→ What needs to be done
Pictures in the records below are skipped; the rest is copied exactly.

(Screenshot grounding data)
───
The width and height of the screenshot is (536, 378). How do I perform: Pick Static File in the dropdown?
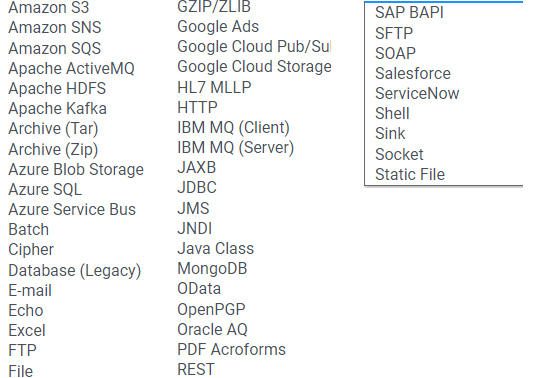[410, 174]
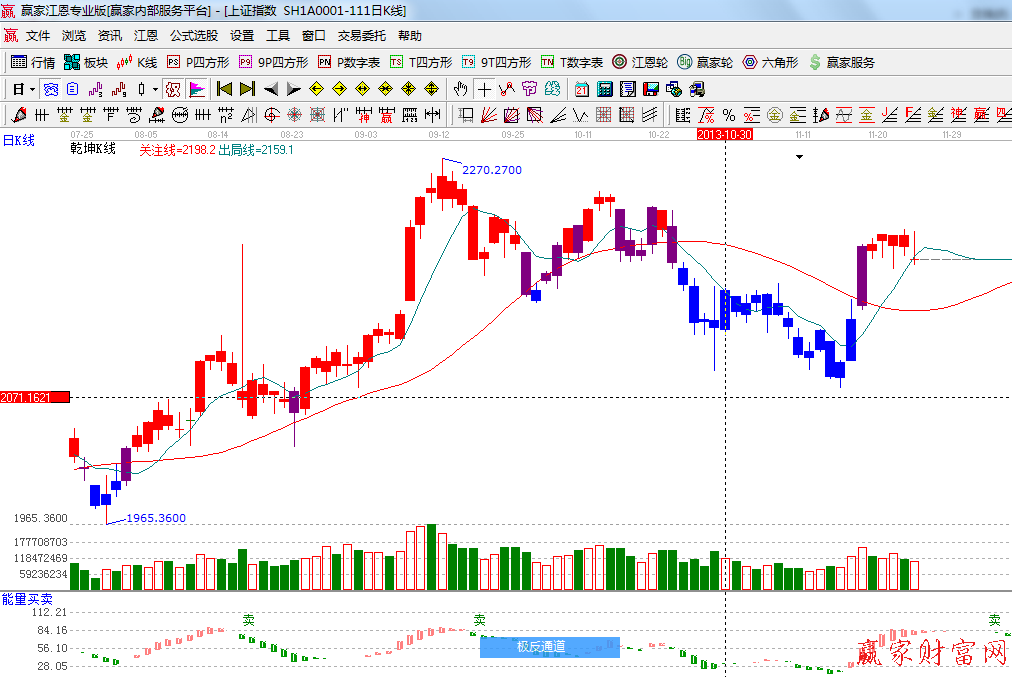Open the T数字表 number table
The height and width of the screenshot is (677, 1012).
pyautogui.click(x=572, y=62)
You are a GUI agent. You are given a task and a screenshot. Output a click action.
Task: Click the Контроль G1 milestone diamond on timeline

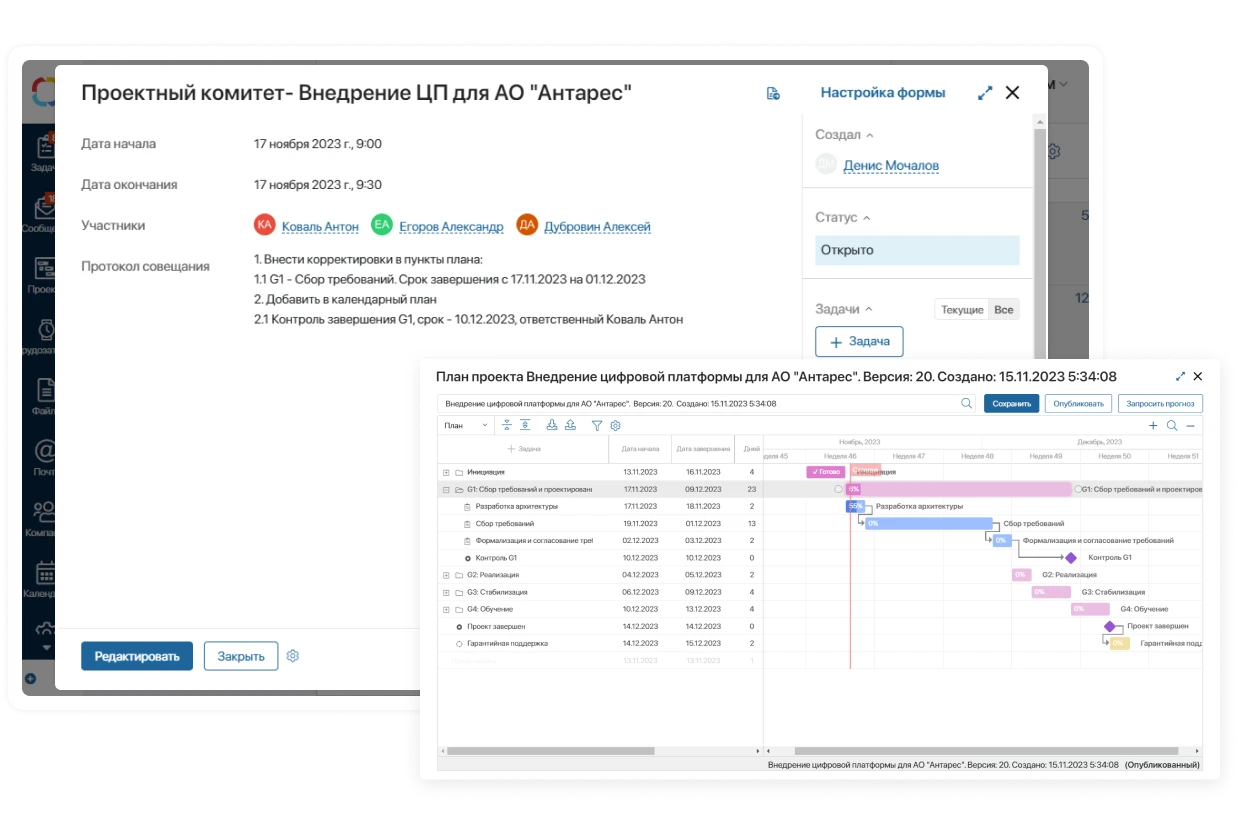(1071, 558)
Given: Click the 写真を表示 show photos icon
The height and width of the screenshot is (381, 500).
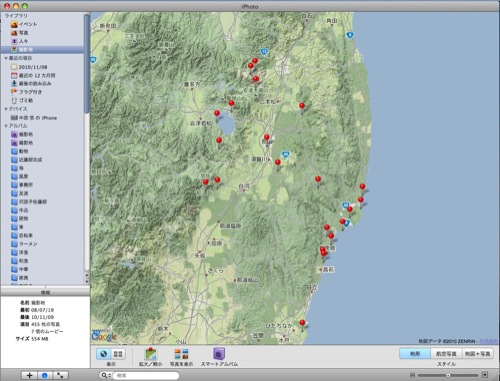Looking at the screenshot, I should 181,354.
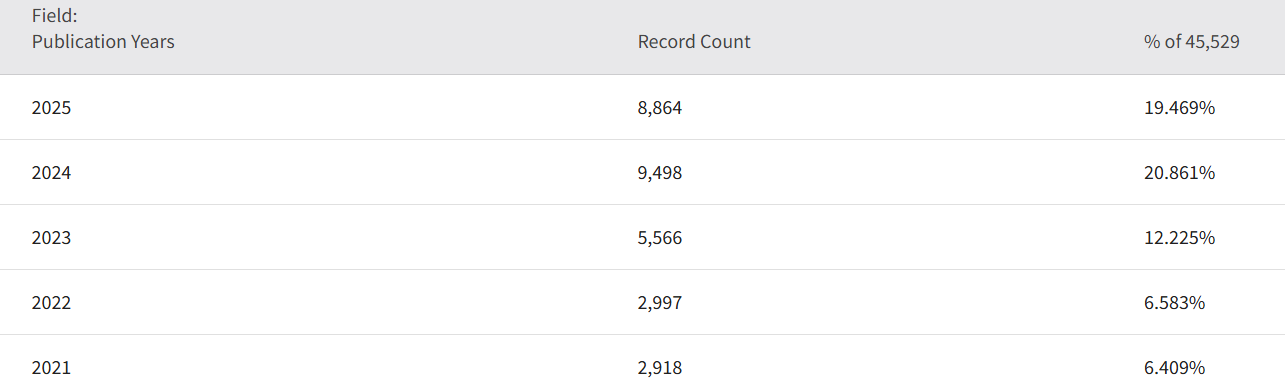Click the 12.225% percentage value
1285x390 pixels.
coord(1179,238)
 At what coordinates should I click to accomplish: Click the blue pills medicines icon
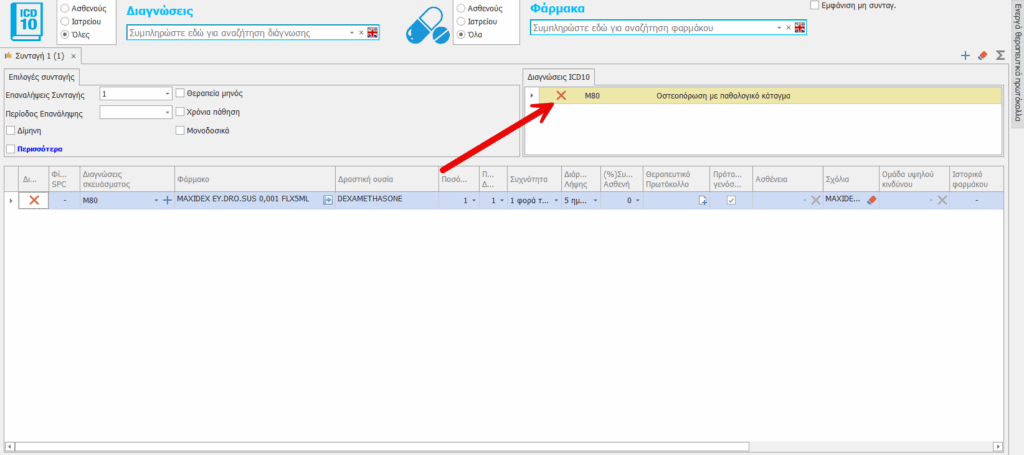coord(427,23)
───
→ Problem solution
The width and height of the screenshot is (536, 378). How do I perform: Pick Static File in the dropdown?
[410, 174]
Open the T数字表 number table
The height and width of the screenshot is (677, 1012).
pyautogui.click(x=572, y=62)
You are a GUI agent. You are given a task and a screenshot. Output a click action.
Task: Click the Контроль G1 milestone diamond on timeline

(1071, 558)
Given: Click the 写真を表示 show photos icon
The height and width of the screenshot is (381, 500).
Looking at the screenshot, I should 181,354.
Click the 12.225% percentage value
1285x390 pixels.
coord(1179,238)
 At what coordinates should I click to accomplish: Click the blue pills medicines icon
coord(427,23)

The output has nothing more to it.